Change every occurrence of "GUI agent" to "interface agent" in the records below, reproducing all other text without alteration.

Entries for locating text and interface elements:
= = = = = = =

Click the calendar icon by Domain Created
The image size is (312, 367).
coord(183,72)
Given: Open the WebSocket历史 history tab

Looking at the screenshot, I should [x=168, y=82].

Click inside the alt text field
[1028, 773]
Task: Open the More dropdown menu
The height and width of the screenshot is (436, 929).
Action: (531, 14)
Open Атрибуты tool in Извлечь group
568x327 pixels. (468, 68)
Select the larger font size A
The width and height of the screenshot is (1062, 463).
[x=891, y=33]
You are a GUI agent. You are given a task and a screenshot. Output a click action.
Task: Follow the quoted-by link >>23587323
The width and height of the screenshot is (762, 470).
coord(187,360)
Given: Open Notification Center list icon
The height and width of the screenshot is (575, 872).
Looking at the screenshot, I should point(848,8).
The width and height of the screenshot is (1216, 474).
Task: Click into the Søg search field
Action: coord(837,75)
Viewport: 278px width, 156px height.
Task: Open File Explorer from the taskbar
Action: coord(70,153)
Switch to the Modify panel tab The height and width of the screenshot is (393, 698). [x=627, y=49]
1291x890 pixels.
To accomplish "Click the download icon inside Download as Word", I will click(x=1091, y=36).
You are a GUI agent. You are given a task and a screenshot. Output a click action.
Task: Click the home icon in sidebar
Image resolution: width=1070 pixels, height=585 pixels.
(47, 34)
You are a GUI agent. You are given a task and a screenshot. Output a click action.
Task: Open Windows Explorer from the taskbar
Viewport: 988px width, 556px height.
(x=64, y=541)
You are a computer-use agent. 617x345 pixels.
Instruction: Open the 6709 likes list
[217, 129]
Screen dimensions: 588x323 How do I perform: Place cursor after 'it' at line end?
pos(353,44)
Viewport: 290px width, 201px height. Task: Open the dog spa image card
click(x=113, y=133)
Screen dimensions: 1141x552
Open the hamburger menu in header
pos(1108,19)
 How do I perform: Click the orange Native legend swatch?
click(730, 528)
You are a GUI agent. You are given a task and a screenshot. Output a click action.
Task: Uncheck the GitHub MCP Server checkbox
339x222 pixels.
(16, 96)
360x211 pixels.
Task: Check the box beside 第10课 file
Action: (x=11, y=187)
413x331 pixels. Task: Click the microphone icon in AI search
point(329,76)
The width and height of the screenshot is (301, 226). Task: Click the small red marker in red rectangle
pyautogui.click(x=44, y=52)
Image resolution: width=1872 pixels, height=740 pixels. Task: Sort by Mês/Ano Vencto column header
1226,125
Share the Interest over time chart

= = = = = = =

» RESPONSE TO THIS EXERCISE:
Click the calendar icon by Domain Created
The image size is (312, 367).
coord(183,72)
Given: Open the WebSocket历史 history tab

Looking at the screenshot, I should [x=168, y=82].

Click inside the alt text field
[1028, 773]
Task: Open the More dropdown menu
The height and width of the screenshot is (436, 929).
Action: (531, 14)
Open Атрибуты tool in Извлечь group
568x327 pixels. (468, 68)
Select the larger font size A
The width and height of the screenshot is (1062, 463).
[x=891, y=33]
You are a interface agent. You are given a task and a screenshot. Output a click action.
Task: Follow the quoted-by link >>23587323
The width and height of the screenshot is (762, 470).
coord(187,360)
Given: Open Notification Center list icon
The height and width of the screenshot is (575, 872).
Looking at the screenshot, I should point(848,8).
The width and height of the screenshot is (1216, 474).
Task: Click into the Søg search field
Action: coord(837,75)
Viewport: 278px width, 156px height.
Task: Open File Explorer from the taskbar
Action: coord(70,153)
Switch to the Modify panel tab The height and width of the screenshot is (393, 698). [x=627, y=49]
1291x890 pixels.
To accomplish "Click the download icon inside Download as Word", I will click(x=1091, y=36).
You are a interface agent. You are given a task and a screenshot. Output a click action.
Task: Click the home icon in sidebar
Image resolution: width=1070 pixels, height=585 pixels.
(47, 34)
You are a interface agent. You are given a task and a screenshot. Output a click action.
Task: Open Windows Explorer from the taskbar
Viewport: 988px width, 556px height.
(x=64, y=541)
You are a computer-use agent. 617x345 pixels.
Instruction: Open the 6709 likes list
[217, 129]
Screen dimensions: 588x323 How do I perform: Place cursor after 'it' at line end?
pos(353,44)
Viewport: 290px width, 201px height. Task: Open the dog spa image card
click(x=113, y=133)
Screen dimensions: 1141x552
Open the hamburger menu in header
pos(1108,19)
 How do I perform: Click the orange Native legend swatch?
click(730, 528)
You are a interface agent. You are given a task and a screenshot. Output a click action.
Task: Uncheck the GitHub MCP Server checkbox
339x222 pixels.
(16, 96)
360x211 pixels.
Task: Check the box beside 第10课 file
Action: (x=11, y=187)
413x331 pixels. Task: Click the microphone icon in AI search
point(329,76)
The width and height of the screenshot is (301, 226). Task: Click the small red marker in red rectangle
pyautogui.click(x=44, y=52)
Image resolution: width=1872 pixels, height=740 pixels. Task: Sort by Mês/Ano Vencto column header
1226,125
Share the Interest over time chart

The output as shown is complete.